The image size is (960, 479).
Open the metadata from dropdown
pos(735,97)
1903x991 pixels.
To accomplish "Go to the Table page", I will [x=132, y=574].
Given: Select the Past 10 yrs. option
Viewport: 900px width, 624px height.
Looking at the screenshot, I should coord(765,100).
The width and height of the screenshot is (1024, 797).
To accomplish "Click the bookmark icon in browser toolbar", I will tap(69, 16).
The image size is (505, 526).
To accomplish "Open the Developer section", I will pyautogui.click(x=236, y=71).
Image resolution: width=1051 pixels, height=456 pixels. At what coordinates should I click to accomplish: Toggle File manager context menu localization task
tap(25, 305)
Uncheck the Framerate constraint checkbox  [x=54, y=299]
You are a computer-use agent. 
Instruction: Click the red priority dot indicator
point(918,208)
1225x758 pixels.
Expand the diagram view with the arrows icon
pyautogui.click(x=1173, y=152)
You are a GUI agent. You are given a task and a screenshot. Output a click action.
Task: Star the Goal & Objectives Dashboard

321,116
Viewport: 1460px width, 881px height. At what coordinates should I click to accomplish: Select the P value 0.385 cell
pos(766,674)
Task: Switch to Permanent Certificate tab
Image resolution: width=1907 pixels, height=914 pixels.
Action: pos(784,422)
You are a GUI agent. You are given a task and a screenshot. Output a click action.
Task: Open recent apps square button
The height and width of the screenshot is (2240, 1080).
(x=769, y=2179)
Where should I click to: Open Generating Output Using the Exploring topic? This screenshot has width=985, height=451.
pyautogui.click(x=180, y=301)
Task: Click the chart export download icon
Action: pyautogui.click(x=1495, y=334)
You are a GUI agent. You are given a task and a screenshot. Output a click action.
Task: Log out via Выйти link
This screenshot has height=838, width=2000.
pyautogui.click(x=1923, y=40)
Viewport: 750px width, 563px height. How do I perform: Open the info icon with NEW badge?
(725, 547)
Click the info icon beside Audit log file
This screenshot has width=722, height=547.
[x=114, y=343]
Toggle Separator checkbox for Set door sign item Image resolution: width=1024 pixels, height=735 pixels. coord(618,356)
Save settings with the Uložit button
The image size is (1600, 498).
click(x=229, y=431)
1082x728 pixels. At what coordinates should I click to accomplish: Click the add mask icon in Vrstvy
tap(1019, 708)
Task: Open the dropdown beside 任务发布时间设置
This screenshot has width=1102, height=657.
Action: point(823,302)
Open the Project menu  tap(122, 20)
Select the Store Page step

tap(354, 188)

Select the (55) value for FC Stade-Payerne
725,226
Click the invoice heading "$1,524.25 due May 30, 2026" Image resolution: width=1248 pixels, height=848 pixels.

-=-=-

- _Your goal_
A word-for-word copy of the data above is the goal, so set it all down again.

- _Expected answer_
The image size is (960, 479).
Open the metadata from dropdown
pos(735,97)
1903x991 pixels.
To accomplish "Go to the Table page", I will [x=132, y=574].
Given: Select the Past 10 yrs. option
Viewport: 900px width, 624px height.
Looking at the screenshot, I should coord(765,100).
The width and height of the screenshot is (1024, 797).
To accomplish "Click the bookmark icon in browser toolbar", I will tap(69, 16).
The image size is (505, 526).
To accomplish "Open the Developer section", I will pyautogui.click(x=236, y=71).
Image resolution: width=1051 pixels, height=456 pixels. At what coordinates should I click to accomplish: Toggle File manager context menu localization task
tap(25, 305)
Uncheck the Framerate constraint checkbox  [x=54, y=299]
You are a computer-use agent. 
Instruction: Click the red priority dot indicator
point(918,208)
1225x758 pixels.
Expand the diagram view with the arrows icon
pyautogui.click(x=1173, y=152)
You are a GUI agent. You are given a task and a screenshot. Output a click action.
Task: Star the Goal & Objectives Dashboard

321,116
Viewport: 1460px width, 881px height. At what coordinates should I click to accomplish: Select the P value 0.385 cell
pos(766,674)
Task: Switch to Permanent Certificate tab
Image resolution: width=1907 pixels, height=914 pixels.
Action: pos(784,422)
You are a GUI agent. You are given a task and a screenshot. Output a click action.
Task: Open recent apps square button
The height and width of the screenshot is (2240, 1080).
(x=769, y=2179)
Where should I click to: Open Generating Output Using the Exploring topic? This screenshot has width=985, height=451.
pyautogui.click(x=180, y=301)
Task: Click the chart export download icon
Action: pyautogui.click(x=1495, y=334)
You are a GUI agent. You are given a task and a screenshot. Output a click action.
Task: Log out via Выйти link
This screenshot has height=838, width=2000.
pyautogui.click(x=1923, y=40)
Viewport: 750px width, 563px height. How do I perform: Open the info icon with NEW badge?
(725, 547)
Click the info icon beside Audit log file
This screenshot has width=722, height=547.
[x=114, y=343]
Toggle Separator checkbox for Set door sign item Image resolution: width=1024 pixels, height=735 pixels. coord(618,356)
Save settings with the Uložit button
The image size is (1600, 498).
click(x=229, y=431)
1082x728 pixels. At what coordinates should I click to accomplish: Click the add mask icon in Vrstvy
tap(1019, 708)
Task: Open the dropdown beside 任务发布时间设置
This screenshot has width=1102, height=657.
Action: point(823,302)
Open the Project menu  tap(122, 20)
Select the Store Page step

tap(354, 188)

Select the (55) value for FC Stade-Payerne
725,226
Click the invoice heading "$1,524.25 due May 30, 2026" Image resolution: width=1248 pixels, height=848 pixels.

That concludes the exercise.